Gun control – it isn’t the word gun in that hype they’re interested in, it’s control that is the key word. They’ll keep their guns, they just don’t want you to have yours.
I hope that this kind of claptrap crap from Klinton gets gun owners off their couch and buying memberships in the NRA. Only something like 5 million gun owners belong to the NRA out of the hundred million, or whatever the number is, belong.

Jim Webb excepted, looks like Sanders has provoked the rest of the Rat candidates into racing each other down the EXTREME leftist rabbit hole, each trying to out-Commie the other. This started in earnest in the first Rat debate and looks to be what’s going to happen during the remaining Rat primary. The Pubs couldn’t have scripted a better scenario even if they were trying to. Still, it couldn’t happen to a nicer bunch.

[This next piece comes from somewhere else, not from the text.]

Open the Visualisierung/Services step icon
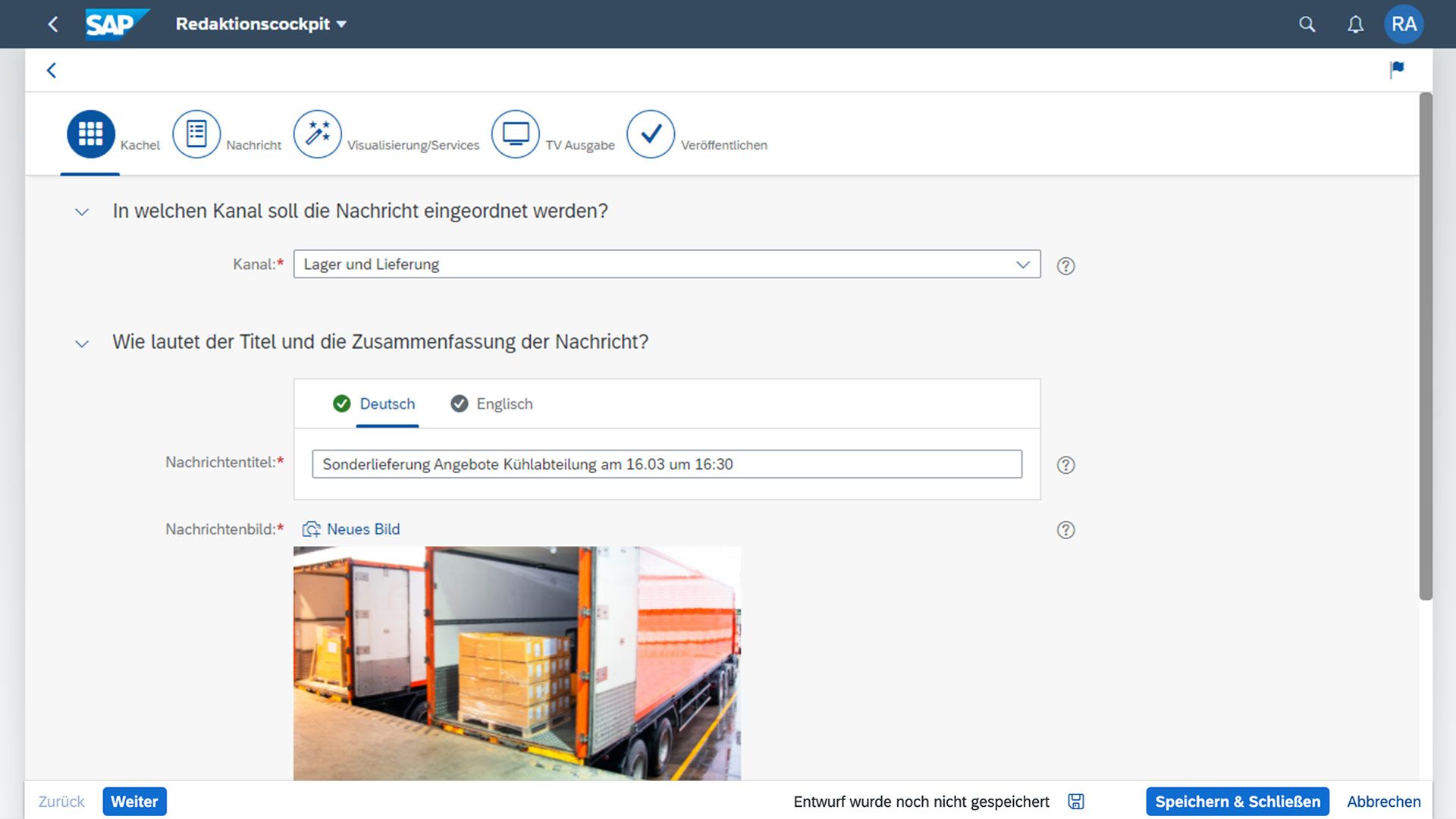pyautogui.click(x=318, y=133)
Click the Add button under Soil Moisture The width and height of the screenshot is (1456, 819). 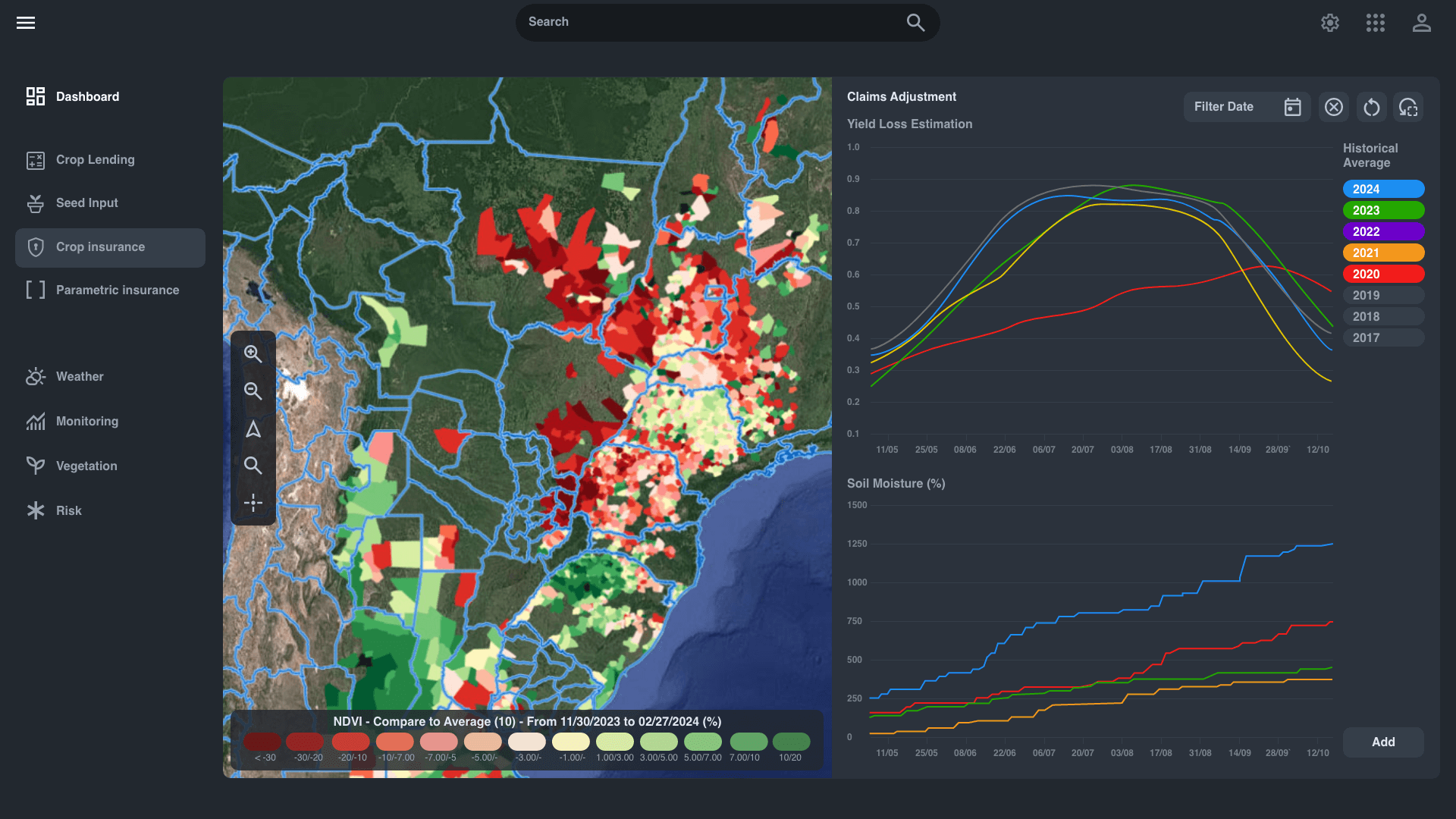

    Eastwood Ravine in reply to AsokAsus. | October 17, 2015 at 11:58 pm

    Jim Webb is an artifact. He was a moderate Republican a best when he was a Republican. He’s a Truman/JFK Democrat. He really has no political party to call his own. In another era, in some alternate universe where the Demorats are still patriots and believe in the greatness of America, he would be front runner for his party’s nomination.

buckeyeminuteman | October 20, 2015 at 1:10 pm

I know of an old clunker we’d all love to get off the road. Problem is, I don’t know who would want her.